Florida Professor Uses Music to Teach Pharmacy Students About Diabetes

Dr. Jamal Brown is a tenured professor of pharmacy at Florida A&M University who uses his musical gifts to imprint important lessons onto his students’ brains.

A professor from Florida A&M University is teaching future pharmacists how to save lives by singing.

Dr. Jamal Brown is a tenured professor of pharmacy at Florida A&M University who uses his musical gifts to imprint important lessons onto his students’ brains.

He says he comes from a family of musicians and that music helped him overcome difficulties with reading comprehension as a child.

“So, I would make songs to kind of help me to remember things. I just still do it in class now,” he told CBS News.

A song Brown teaches his doctor of pharmacy students relates to a disease that, according to the Centers for Disease Control and Prevention, affects more than one in 10 Americans.

“I was teaching their class about diabetes. I was going over Type 1 diabetes, Type 2 diabetes, and I was telling them about a hormone that allows the body to secrete insulin and to do a few other things,” he said.

It’s a disease that has affected Brown’s family.

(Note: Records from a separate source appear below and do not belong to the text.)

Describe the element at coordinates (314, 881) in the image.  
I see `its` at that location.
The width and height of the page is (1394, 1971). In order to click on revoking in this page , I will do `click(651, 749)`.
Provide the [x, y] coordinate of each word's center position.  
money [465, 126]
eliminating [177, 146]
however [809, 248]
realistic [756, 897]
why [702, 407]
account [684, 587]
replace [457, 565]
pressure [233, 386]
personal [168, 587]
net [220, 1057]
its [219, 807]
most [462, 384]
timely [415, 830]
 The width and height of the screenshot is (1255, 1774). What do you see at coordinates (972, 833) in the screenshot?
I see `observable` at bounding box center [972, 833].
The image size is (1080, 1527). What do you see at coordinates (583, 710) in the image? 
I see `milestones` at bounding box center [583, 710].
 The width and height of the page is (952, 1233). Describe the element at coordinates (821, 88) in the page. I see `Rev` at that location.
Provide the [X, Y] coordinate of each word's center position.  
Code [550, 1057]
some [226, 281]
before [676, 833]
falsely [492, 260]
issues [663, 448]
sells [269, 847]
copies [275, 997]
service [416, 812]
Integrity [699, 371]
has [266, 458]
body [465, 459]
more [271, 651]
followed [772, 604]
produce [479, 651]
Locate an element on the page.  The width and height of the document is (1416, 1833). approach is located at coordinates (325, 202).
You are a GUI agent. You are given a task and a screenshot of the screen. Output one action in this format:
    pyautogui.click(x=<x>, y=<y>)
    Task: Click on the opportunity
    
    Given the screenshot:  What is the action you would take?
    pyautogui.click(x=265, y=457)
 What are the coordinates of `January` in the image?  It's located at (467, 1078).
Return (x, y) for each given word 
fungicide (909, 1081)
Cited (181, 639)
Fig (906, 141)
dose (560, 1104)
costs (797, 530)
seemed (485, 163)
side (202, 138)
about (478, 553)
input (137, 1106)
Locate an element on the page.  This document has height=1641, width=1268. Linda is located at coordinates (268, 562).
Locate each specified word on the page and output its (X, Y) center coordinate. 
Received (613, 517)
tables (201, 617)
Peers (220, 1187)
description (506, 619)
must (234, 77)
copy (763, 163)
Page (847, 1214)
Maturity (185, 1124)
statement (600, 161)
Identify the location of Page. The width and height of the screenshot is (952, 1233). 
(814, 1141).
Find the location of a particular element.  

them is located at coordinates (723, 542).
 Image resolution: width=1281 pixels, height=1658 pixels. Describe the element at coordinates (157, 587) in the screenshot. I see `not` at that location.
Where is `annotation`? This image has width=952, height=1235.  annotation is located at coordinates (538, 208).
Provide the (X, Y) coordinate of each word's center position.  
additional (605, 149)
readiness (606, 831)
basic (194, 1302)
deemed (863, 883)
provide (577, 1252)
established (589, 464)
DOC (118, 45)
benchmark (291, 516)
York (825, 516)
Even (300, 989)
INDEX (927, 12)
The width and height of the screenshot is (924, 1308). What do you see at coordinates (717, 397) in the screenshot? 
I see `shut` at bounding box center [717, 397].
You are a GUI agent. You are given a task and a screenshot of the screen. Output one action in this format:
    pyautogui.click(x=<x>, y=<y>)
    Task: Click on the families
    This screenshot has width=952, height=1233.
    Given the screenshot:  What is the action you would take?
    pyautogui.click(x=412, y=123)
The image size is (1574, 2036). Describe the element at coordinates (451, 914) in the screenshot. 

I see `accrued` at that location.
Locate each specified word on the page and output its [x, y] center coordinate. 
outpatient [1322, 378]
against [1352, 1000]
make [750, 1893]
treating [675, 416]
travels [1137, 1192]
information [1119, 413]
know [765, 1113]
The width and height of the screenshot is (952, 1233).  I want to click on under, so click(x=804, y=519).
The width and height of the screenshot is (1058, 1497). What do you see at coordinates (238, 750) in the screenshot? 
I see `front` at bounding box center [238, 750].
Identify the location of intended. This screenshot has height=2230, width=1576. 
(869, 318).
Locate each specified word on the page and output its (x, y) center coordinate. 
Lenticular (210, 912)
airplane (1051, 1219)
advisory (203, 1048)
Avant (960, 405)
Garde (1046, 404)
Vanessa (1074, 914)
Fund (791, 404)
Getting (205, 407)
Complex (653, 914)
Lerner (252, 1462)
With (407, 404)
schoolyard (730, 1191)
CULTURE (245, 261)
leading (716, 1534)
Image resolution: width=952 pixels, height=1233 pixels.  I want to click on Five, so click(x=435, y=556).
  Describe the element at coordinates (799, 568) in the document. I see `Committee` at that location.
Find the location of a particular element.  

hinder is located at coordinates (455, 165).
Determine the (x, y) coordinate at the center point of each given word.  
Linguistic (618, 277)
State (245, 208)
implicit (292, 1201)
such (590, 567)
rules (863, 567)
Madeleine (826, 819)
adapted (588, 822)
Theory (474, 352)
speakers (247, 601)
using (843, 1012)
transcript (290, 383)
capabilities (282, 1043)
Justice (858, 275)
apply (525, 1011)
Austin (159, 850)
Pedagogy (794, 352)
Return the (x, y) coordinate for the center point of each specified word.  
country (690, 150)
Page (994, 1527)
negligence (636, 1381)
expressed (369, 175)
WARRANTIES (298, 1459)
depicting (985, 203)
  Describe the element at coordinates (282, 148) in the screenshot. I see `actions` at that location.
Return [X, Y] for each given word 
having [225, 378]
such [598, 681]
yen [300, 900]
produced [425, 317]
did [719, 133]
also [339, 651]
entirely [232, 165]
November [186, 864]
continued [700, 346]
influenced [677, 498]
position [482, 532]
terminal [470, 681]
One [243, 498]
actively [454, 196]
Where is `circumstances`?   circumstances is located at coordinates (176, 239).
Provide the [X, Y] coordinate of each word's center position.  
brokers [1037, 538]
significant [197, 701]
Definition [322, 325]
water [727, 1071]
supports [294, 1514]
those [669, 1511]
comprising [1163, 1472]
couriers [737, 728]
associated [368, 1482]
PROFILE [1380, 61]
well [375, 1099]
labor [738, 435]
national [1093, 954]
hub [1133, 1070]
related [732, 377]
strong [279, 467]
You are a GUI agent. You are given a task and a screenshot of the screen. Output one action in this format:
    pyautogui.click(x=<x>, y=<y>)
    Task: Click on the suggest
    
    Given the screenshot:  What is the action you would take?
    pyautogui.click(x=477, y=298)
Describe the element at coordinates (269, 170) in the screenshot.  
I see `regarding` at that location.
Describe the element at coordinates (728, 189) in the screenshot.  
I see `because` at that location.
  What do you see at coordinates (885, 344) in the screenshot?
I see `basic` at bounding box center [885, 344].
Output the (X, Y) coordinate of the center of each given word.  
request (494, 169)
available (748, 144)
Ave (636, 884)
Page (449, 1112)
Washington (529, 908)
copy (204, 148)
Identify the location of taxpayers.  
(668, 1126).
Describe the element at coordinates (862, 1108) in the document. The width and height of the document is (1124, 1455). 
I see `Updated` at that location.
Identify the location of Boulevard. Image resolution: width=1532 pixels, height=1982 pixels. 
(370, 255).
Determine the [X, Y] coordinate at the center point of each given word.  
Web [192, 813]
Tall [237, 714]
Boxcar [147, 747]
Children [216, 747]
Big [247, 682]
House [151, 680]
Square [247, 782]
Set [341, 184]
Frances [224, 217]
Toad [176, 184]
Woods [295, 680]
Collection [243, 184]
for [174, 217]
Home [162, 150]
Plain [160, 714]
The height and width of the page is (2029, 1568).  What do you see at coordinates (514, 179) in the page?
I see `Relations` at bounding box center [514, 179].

“My mother's name is Jacqueline Williams Brown, and my mom lived with Type 2 diabetes,” he said. “She was the first teacher that I had for Type 2 diabetes along with her mother, my grandmother. In this story, for me, I'm not just the pharmacist, I'm the son. I'm a caregiver. I'm someone who has lived the life of knowing how to help someone in my family with Type 2 diabetes.”

Through his medical advocacy, music, and teaching the next generation of pharmacists, Brown is spreading an important message about Type 2 diabetes.

“The more that we educate our communities, then the better we can conquer and defeat Type 2 diabetes,” he said.